The Whale and the Vine

There’s a story that’s been on my mind for some time. One that we all believe we know. Jonah and the whale. Every Sunday school child knows this story. However, people frequently divide the story into two pieces, although it is actually one story.

The story relates that God commands Jonah to go to Nineveh and warn them that their city will be destroyed if they stop not their evil ways. Jonah does not like the people of Nineveh and tells God no. He gets on a ship and sails west in the opposite direction.

God causes a storm to come up and envelop the ship. Jonah realized he is the reason for the storm and convinces the ship’s crew to throw him overboard into the sea. They do, and the sea grows calm. But a whale or large fish swallows Jonah whole.

Jonah spends three days in the whale’s belly before he does what he was originally asked. The whale spits him out onto the shore, and Jonah goes to Nineveh.

He warns the people of the city, saying, “Repent or God will destroy your city.” The story turns into a morality tale about obedience.

While this is a key feature of the story, this is only half of the story. Jonah’s time in the whale’s belly is not his dark moment it is the midpoint. He does not repent and learn a lesson, but he pivots because of external pressure. His flaws remain intact. Jonah hates the people of Nineveh and believes that if he simply ignored them, they would get what he feels they deserve.

Even after God drags him to the gates of Nineveh, his heart hasn’t changed. He still hates them. He delivers the warning and then goes out of the city, sits in the dirt, and waits to see fire rain down on it.

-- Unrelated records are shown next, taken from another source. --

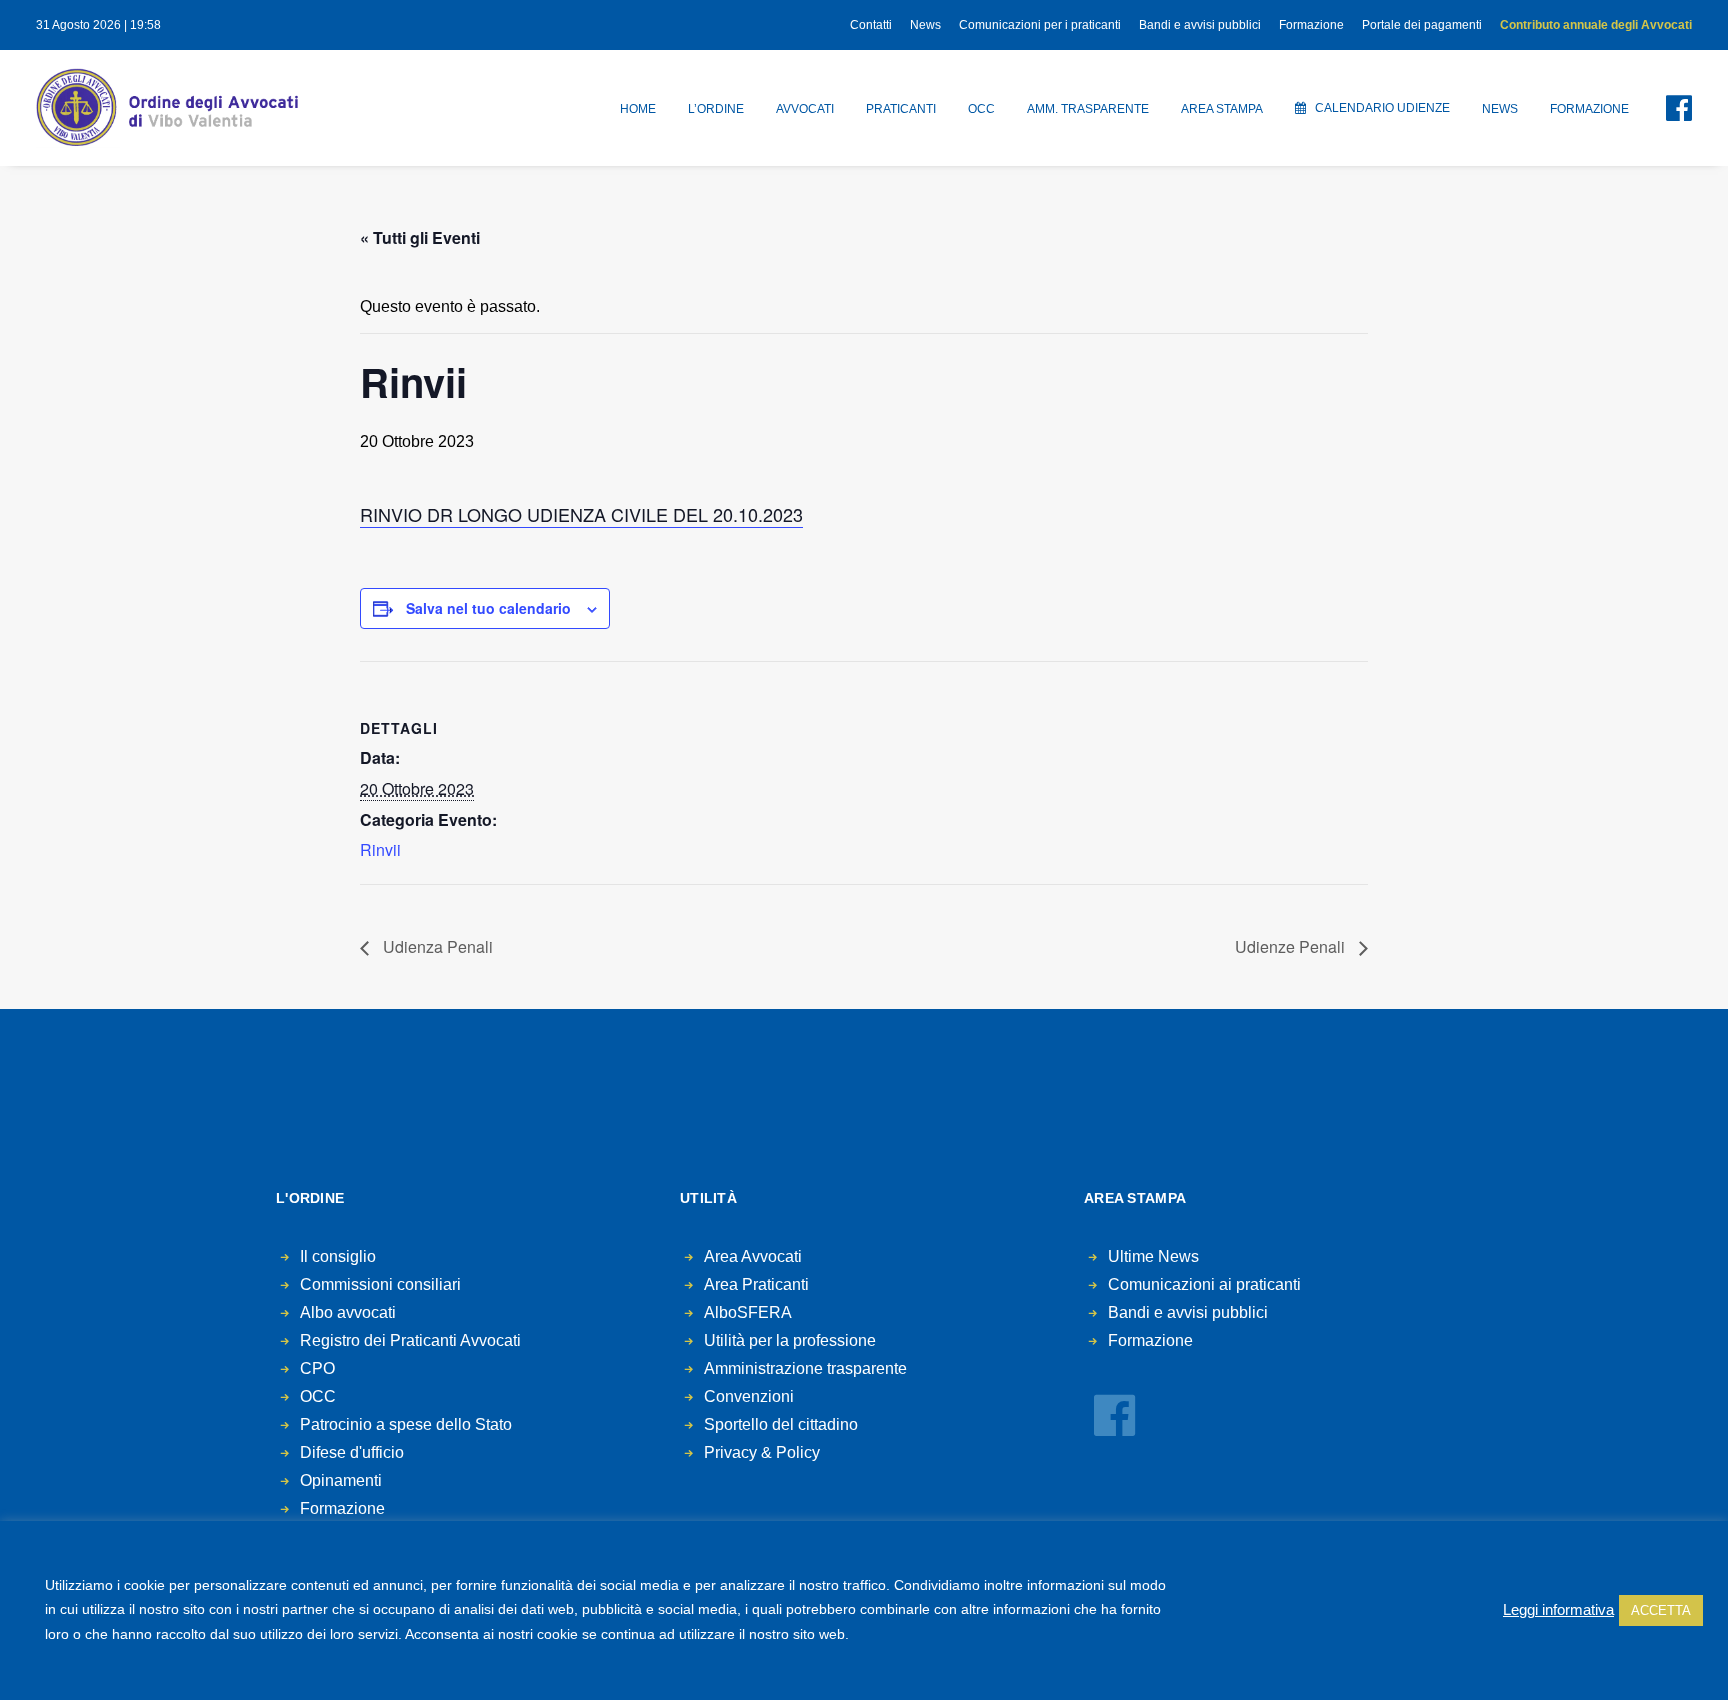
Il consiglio (338, 1256)
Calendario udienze (1382, 108)
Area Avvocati (753, 1256)
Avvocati (805, 109)
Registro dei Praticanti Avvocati (410, 1340)
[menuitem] (874, 25)
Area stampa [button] (1222, 109)
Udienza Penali (436, 946)
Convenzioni (749, 1396)
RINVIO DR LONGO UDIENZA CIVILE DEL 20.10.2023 (581, 514)
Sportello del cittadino (781, 1424)
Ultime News (1153, 1256)
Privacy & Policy (762, 1452)
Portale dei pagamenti (1422, 25)
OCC (981, 109)
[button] (1667, 108)
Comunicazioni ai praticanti (1204, 1284)
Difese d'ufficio (352, 1452)
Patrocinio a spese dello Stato (406, 1424)
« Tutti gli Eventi (420, 237)
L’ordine (716, 109)
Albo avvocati (348, 1312)
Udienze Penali (1292, 946)
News (925, 25)
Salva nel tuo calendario (488, 608)
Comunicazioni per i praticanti (1040, 25)
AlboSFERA (748, 1312)
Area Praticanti (756, 1284)
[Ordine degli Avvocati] (167, 108)
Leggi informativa (1558, 1610)
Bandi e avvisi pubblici (1200, 25)
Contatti (871, 25)
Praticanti (901, 109)
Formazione (1311, 25)
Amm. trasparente (1088, 109)
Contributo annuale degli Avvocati (1596, 25)
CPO (317, 1368)
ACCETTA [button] (1661, 1610)
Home (638, 109)
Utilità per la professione (790, 1340)
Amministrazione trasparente (805, 1368)
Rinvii (380, 849)
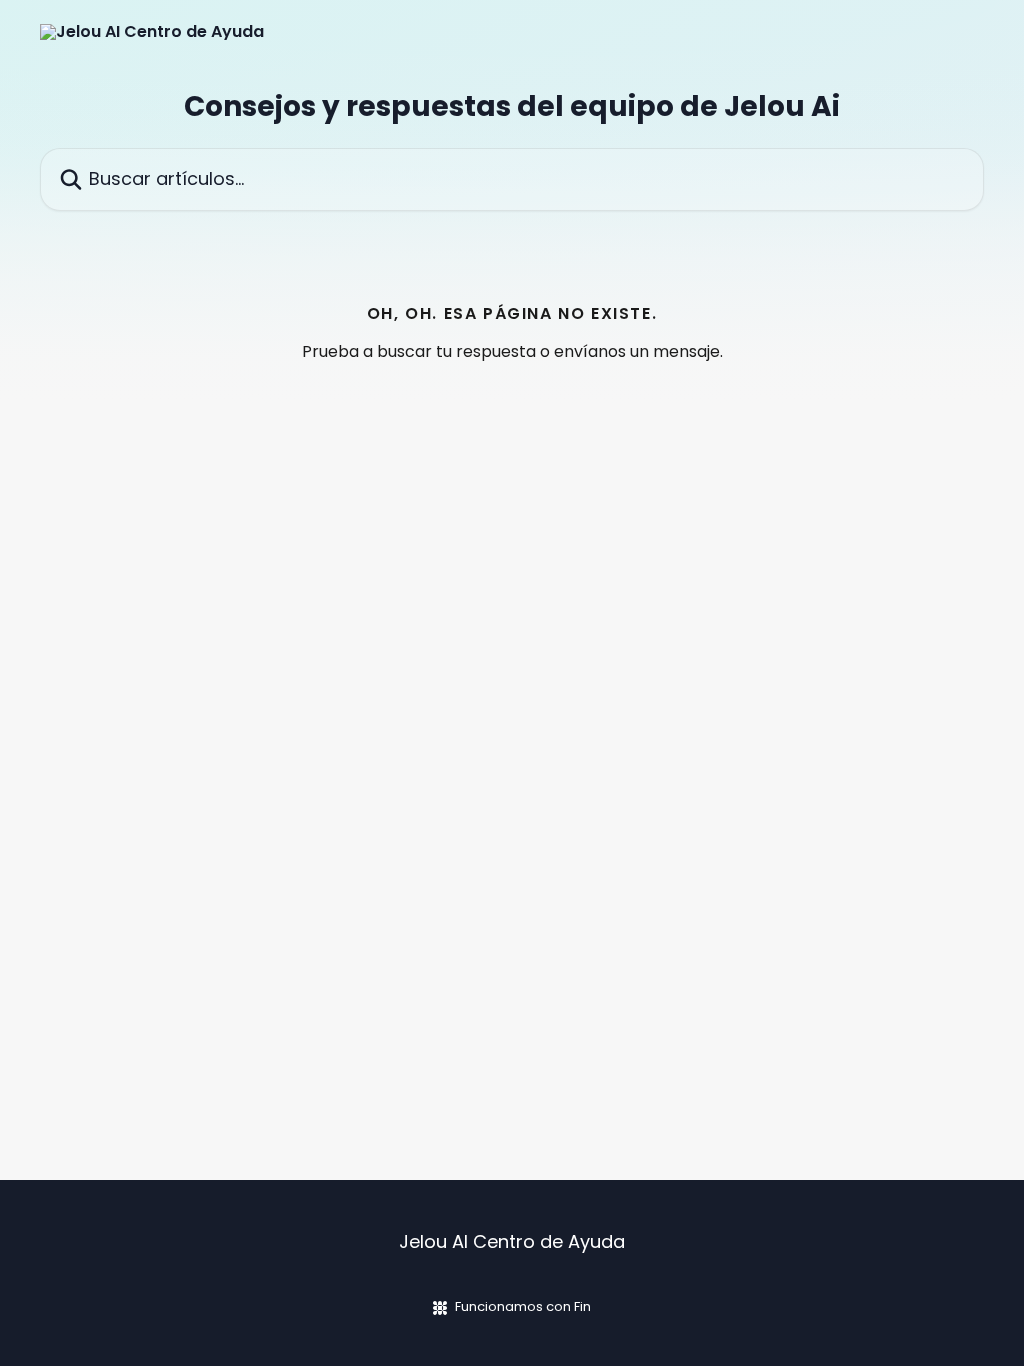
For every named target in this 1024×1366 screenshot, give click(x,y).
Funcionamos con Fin (523, 1306)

Then comes the object lesson. A plant grows up around where he sits, providing shade from the sun and heat. And Jonah is happy. At night, a worm attacks his plant, and it dies. (If you’re a gardener, this is an all too painful lesson about the fragility of plants). But the object lesson is not about the worm; it’s about the plant.

The next day, Jonah sits again in the sun and heat while the city still stands. He is angry and full of self-pity. He asks God to let him die. This is his dark-night-of-the-soul. He comes to the end of himself and must face the lie he clung to up to this point.

And here is the meaning of the object lesson. God explains that if Jonah mourns the loss of the plant that lived only a day and a night, how much more should He not mourne the loss of a city full of people. God hated the evil things they did. Jonah felt he was better than they were and that they were not worthy of his sympathy. He had more sympathy for an unnamed plant, whose life was naturally short, than for hundreds or thousands of people all made in the image of God. If Jonah should feel pit for the plant, how much more should God feel pity for the loss of the people of Nineveh.

The lesson: C.S. Lewis said that as humans we are part animal and part angel. It is all too easy to hate our enemies and see them only as the animals we believe them to be. We forget there’s a part of them that God made and loves that will live forever. No matter who someone is or what he has done, he possesses intrinsic value in the eyes of his maker.

We’re never told that Jonah learns to forgive or to value others as God does. The story cuts short with no resolution. But the lesson is the last thing we hear.